Document passage:
Lou Reed: Power and Glory

Power and Glory—The Situation
by Lou Reed

I was visited by the Power and the Glory
I was visited by a majestic hymn
Great bolts of lightning
Lighting up the sky
Electricity flowing through my veins

I was captured by a larger moment
I was seized by divinity’s hot breath
Gorged like a lion on experience
Powerful from life
I want all of it—
Not just some of it

I saw a man turn into a bird
I saw a bird turn into a tiger
I saw a man hang from a cliff by the tips of his toes
In the jungles of the Amazon
I saw a man put a redhot needle through his eye
Turn into a crow and fly through the trees
Swallow hot coals and breathe out flames
And I wanted this to happen to me

We saw the moon vanish into his pocket
We saw the stars disappear from sight
We saw him walk across water into the sun
While bathed in eternal light
We spewed out questions waiting for answers
Creating legends, religions and myths
Books, stories, movies and plays
All trying to explain this

I saw a great man turn into a little child
The cancer reduced him to dust
His voice growing weak as he fought for his life
With a bravery few men know
I saw isotopes introduced into his lungs
Trying to stop the cancerous spread
And it made me think of Leda and The Swan
And gold being made from lead
The same power that burned Hiroshima
Causing three-legged babies and death
Shrunk to the size of a nickel
To help him regain his breath
And I was struck by the power and the glory
I was visited by a majestic Him
Great bolts of lightning lighting up the sky
As the radiation flowed through him
He wanted all of it
Not some of it

The title of the song is Power and Glory and its poetic genius (as well as its beauty) lies in a one-two punch. One is the double use of “I wanted/he wanted all of it”. The other is the way Reed prepares us to see a man reduced to a child by disease while exhibiting uncommon bravery–to see him as one of the wonders of the world.

Given records:
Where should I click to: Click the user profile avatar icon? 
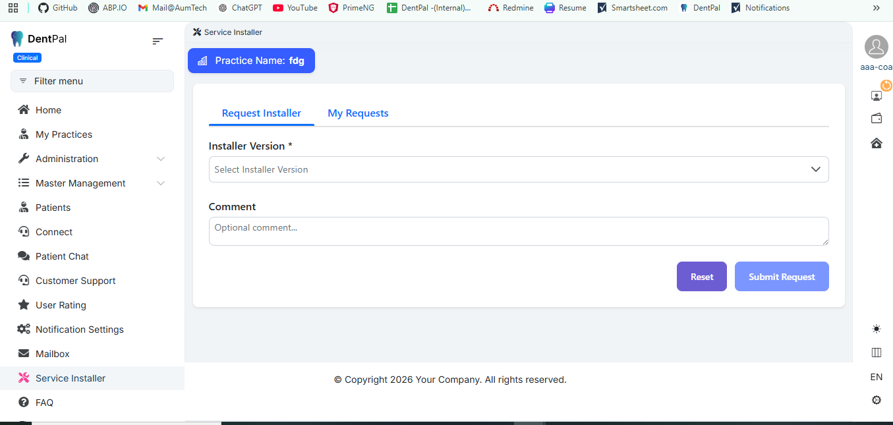(876, 47)
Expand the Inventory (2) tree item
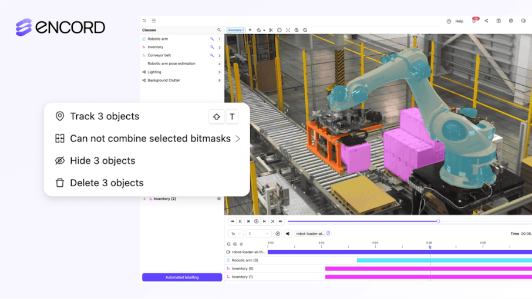Viewport: 532px width, 299px height. coord(144,199)
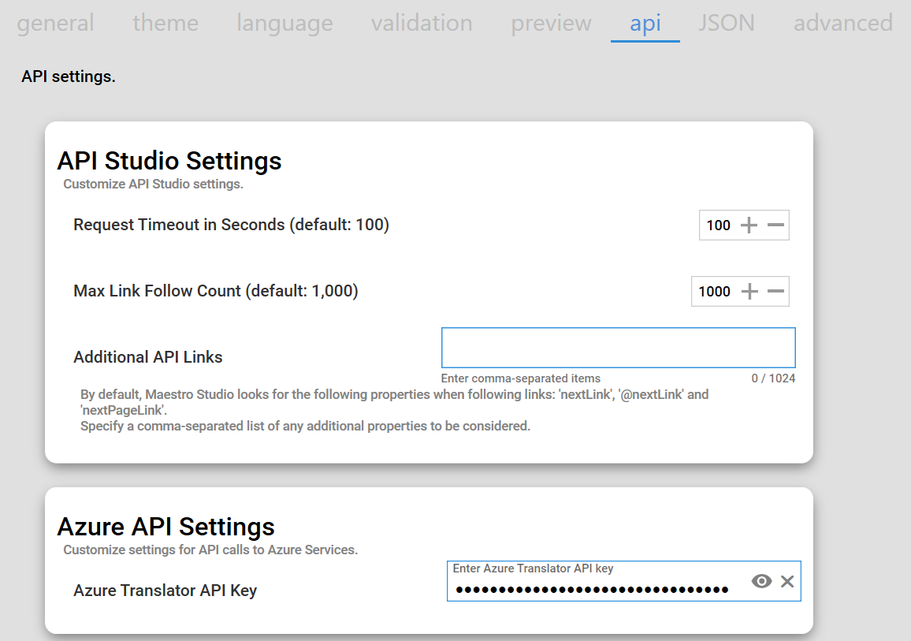911x641 pixels.
Task: Increase Max Link Follow Count value
Action: click(x=749, y=292)

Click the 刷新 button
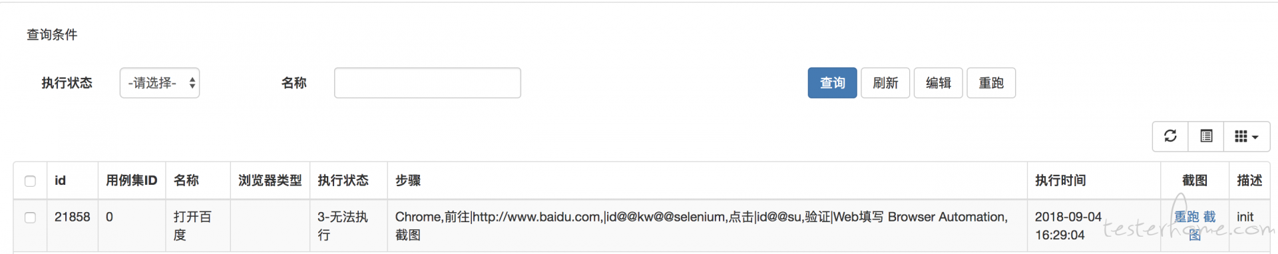[885, 83]
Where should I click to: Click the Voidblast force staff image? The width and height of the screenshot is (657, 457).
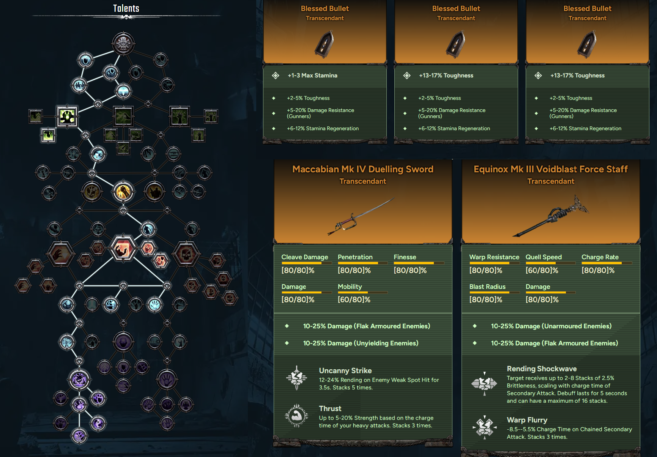(x=551, y=216)
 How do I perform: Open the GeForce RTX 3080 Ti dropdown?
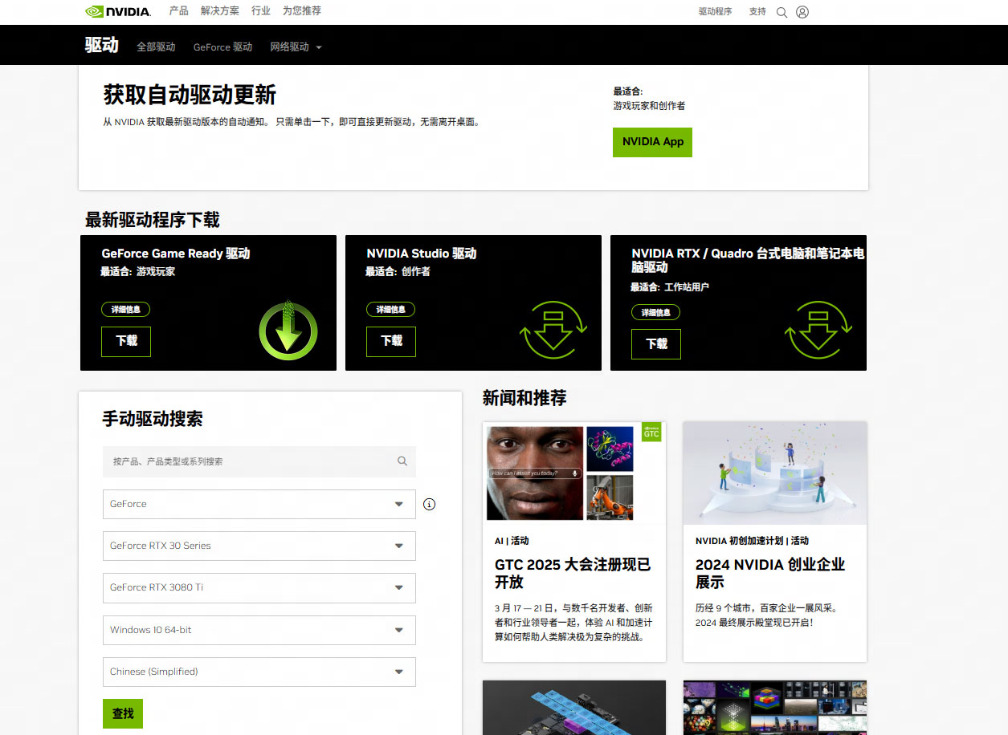259,587
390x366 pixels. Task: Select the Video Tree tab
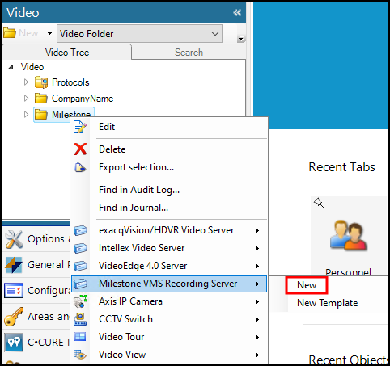pos(67,53)
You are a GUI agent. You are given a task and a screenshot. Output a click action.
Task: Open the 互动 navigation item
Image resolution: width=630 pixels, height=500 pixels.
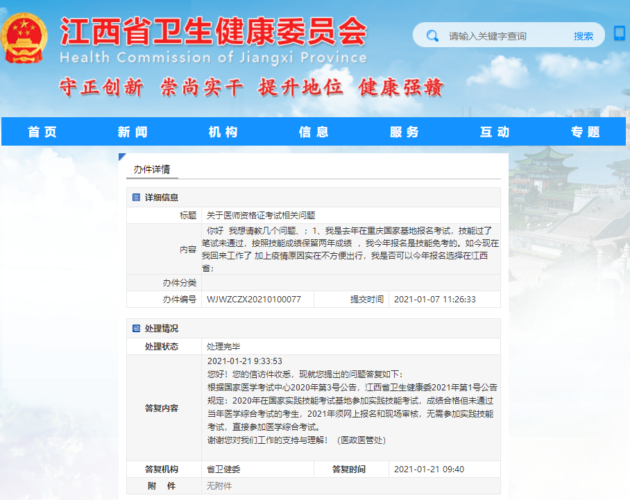click(x=495, y=132)
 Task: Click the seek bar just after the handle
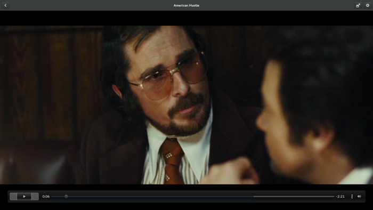[70, 197]
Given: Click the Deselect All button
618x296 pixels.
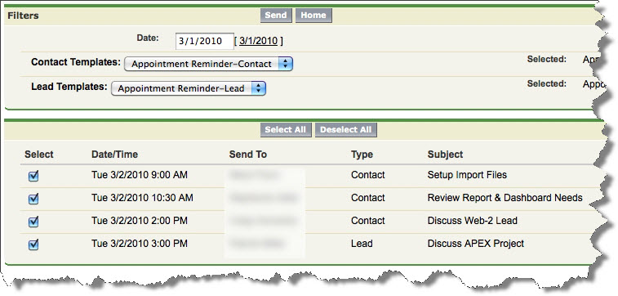Looking at the screenshot, I should pos(345,130).
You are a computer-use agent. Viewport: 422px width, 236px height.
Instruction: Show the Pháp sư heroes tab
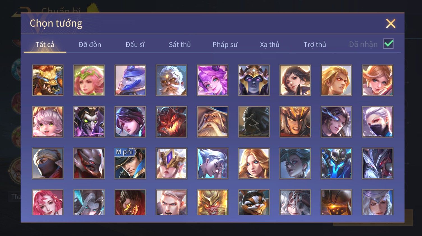(225, 44)
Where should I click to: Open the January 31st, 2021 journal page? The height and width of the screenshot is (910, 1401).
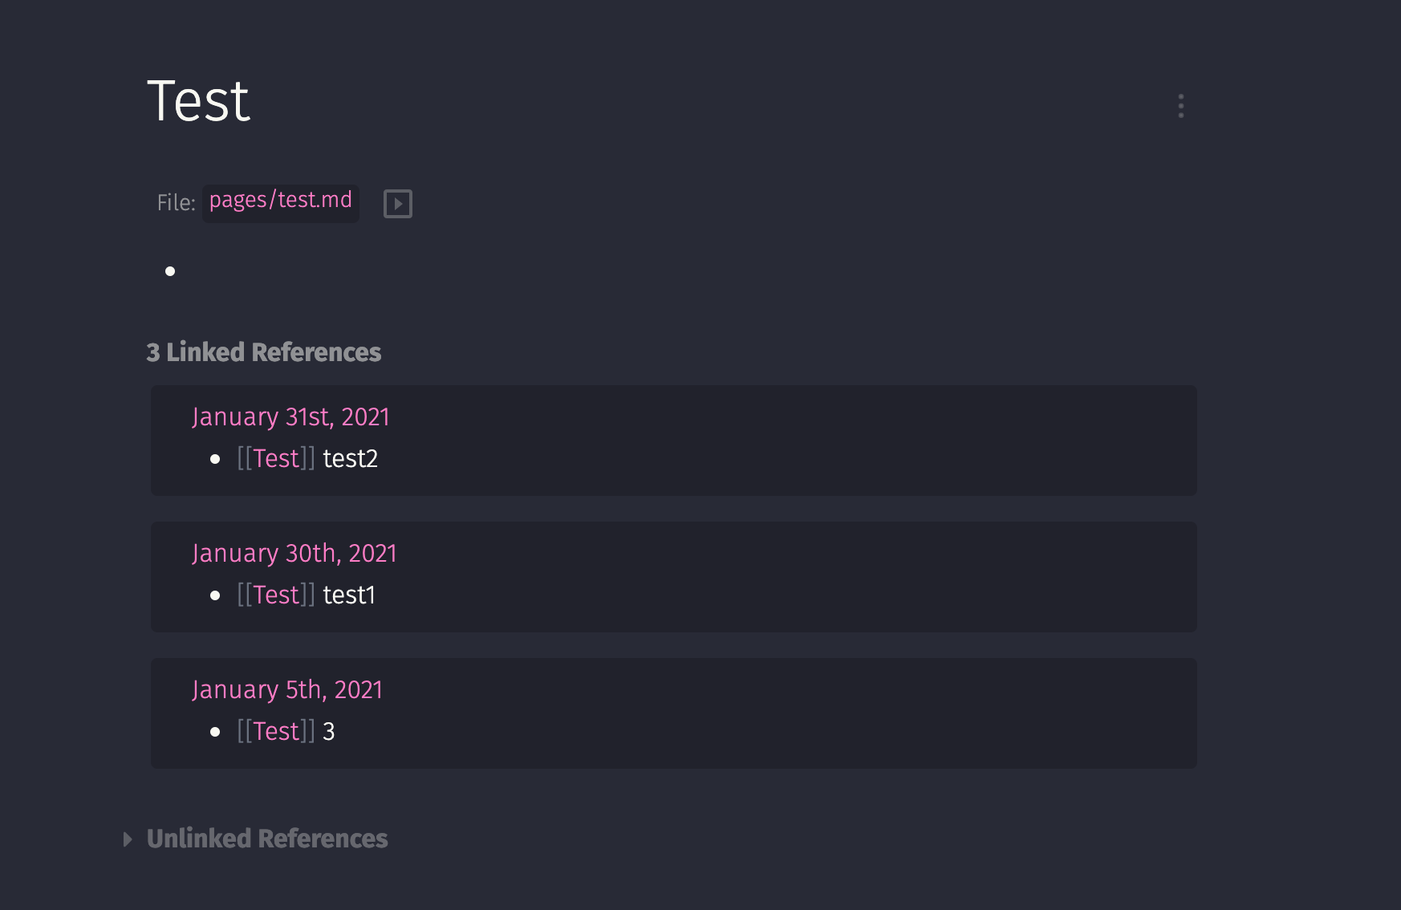[x=290, y=417]
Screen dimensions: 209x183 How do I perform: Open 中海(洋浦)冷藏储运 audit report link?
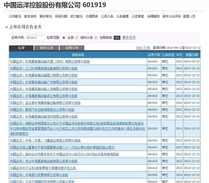click(45, 141)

Work instruction 1: In the Lou Reed song text, what reduced the great man to dust?
Work instruction 2: In the Lou Reed song text, list everything that "we" are said to have created while "trying to explain this."

Answer space 1: The cancer.

Answer space 2:
- Legends
- Religions
- Myths
- Books
- Stories
- Movies
- Plays